Before we begin touching up any part of the skin, we will first take a look at the entire photo. We want to spot the blemishes and elements that we want to fix or remove later on. With this technique, we won’t be skipping areas that need fixing. Above is the image we want to retouch. Let’s begin our tutorial.
Step 1: Skin Retouching
As we want to focus on a particular area to manage workflow, let’s begin with the skin first. Notice how the model has pretty fair skin already. In this part, we ensure not to overdo the retouching by fixing only the areas that we can see and just light changes to other areas.
Frequency separation, in its simplest terms, action divides your image into 2 layers. These layers are:
High Frequency – Skin details such as pores, lines, acne, scars and stray hairs. These are typically called the high frequencies and in actions are known as the high-frequency layer.
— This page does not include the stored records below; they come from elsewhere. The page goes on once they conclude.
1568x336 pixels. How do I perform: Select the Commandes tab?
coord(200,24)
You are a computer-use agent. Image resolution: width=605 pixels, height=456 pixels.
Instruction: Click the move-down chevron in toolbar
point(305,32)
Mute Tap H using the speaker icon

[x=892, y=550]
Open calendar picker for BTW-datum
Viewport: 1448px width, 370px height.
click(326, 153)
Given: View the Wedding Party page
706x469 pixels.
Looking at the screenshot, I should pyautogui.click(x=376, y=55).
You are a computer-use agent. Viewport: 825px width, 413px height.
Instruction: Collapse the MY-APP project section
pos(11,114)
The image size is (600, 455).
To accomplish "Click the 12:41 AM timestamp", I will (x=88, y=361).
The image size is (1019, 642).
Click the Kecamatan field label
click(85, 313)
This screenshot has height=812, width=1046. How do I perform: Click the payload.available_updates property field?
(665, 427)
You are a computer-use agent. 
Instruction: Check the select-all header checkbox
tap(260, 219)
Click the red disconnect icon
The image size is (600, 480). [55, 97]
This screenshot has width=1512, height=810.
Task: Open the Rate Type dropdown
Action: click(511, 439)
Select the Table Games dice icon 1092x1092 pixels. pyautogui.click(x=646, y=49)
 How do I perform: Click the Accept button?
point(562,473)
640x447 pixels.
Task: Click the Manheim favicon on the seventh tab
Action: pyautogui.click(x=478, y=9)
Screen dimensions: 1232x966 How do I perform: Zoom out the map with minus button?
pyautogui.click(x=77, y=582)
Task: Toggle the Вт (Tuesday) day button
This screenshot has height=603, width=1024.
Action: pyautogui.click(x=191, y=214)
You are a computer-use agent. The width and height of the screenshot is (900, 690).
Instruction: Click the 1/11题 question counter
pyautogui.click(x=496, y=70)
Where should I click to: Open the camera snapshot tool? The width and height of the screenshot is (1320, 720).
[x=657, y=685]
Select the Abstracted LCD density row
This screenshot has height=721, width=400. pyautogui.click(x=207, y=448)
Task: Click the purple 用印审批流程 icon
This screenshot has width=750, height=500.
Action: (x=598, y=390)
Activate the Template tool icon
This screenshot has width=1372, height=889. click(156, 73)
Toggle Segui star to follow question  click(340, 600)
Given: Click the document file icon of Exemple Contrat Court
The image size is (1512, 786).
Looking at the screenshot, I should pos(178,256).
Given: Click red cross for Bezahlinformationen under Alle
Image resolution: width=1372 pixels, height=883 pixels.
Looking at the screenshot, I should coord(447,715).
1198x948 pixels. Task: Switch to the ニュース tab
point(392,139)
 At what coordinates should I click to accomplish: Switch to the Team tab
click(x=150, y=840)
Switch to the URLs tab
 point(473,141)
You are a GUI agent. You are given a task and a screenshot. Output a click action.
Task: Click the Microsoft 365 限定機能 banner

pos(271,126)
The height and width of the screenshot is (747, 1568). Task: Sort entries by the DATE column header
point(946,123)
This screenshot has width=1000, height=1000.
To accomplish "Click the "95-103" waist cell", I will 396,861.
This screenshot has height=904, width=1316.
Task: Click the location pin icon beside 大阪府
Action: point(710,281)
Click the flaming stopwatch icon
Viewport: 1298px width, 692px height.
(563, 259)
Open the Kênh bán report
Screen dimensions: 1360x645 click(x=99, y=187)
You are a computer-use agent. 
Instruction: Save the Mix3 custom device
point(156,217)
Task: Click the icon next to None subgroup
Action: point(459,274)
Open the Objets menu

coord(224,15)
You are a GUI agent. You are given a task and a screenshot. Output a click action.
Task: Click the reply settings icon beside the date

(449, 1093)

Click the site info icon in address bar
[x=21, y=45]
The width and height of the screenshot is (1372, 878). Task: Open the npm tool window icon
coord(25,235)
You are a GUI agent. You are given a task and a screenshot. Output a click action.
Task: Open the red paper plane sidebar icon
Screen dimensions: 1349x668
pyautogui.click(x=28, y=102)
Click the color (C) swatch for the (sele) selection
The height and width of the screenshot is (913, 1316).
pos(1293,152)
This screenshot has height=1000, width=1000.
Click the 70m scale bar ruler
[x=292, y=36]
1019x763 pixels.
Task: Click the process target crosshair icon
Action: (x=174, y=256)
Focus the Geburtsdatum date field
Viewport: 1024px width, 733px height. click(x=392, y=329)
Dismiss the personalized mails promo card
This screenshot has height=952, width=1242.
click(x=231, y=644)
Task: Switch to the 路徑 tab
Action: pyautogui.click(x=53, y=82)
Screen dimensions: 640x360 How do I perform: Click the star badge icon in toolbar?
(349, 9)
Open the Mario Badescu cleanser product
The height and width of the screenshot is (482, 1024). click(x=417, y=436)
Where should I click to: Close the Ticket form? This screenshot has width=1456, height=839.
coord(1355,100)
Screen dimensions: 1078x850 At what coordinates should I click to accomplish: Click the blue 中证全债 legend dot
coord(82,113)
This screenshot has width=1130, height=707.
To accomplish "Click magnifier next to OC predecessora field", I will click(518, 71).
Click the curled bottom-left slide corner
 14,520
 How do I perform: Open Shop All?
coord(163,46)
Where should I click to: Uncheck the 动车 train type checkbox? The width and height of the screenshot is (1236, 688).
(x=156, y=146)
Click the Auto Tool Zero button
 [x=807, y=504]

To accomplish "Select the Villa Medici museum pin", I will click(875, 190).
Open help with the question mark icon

Low Frequency- color, tones, and skin transitions from light to dark are on the second layer and typically called low frequency or color/ tones layer.
By separating the image in this way you can remove blemishes and blend skin color without losing overall skin texture. If done well, it stops the subject from looking artificial and too heavily edited. Let’s work on the frequency separation layers. You will see the ‘high’ and ‘low’ frequency layers. Simply put, high is the texture layer and low is the color/tone layer.
So going back, we want to slightly smoothen the parts of the skin and reduce the shine on the forehead using the frequency layers. Begin with the ‘low’ layer by using the patch tool. Encircle the area you want to fix, then drag it to the skin color you want it to imitate. Keep patching it out until you blend it nice and clean. You’ll notice that it only changed the colors and the skin texture is untouched.
Since we have the frequency separation layers we can also blend out other parts of the skin by the combination of patch and clone stamp tools.
Try playing with the brush and patch tools until you notice the smoothing effect on the skin. If the skin is fairly smooth and clean yet still looks natural we can move on forward.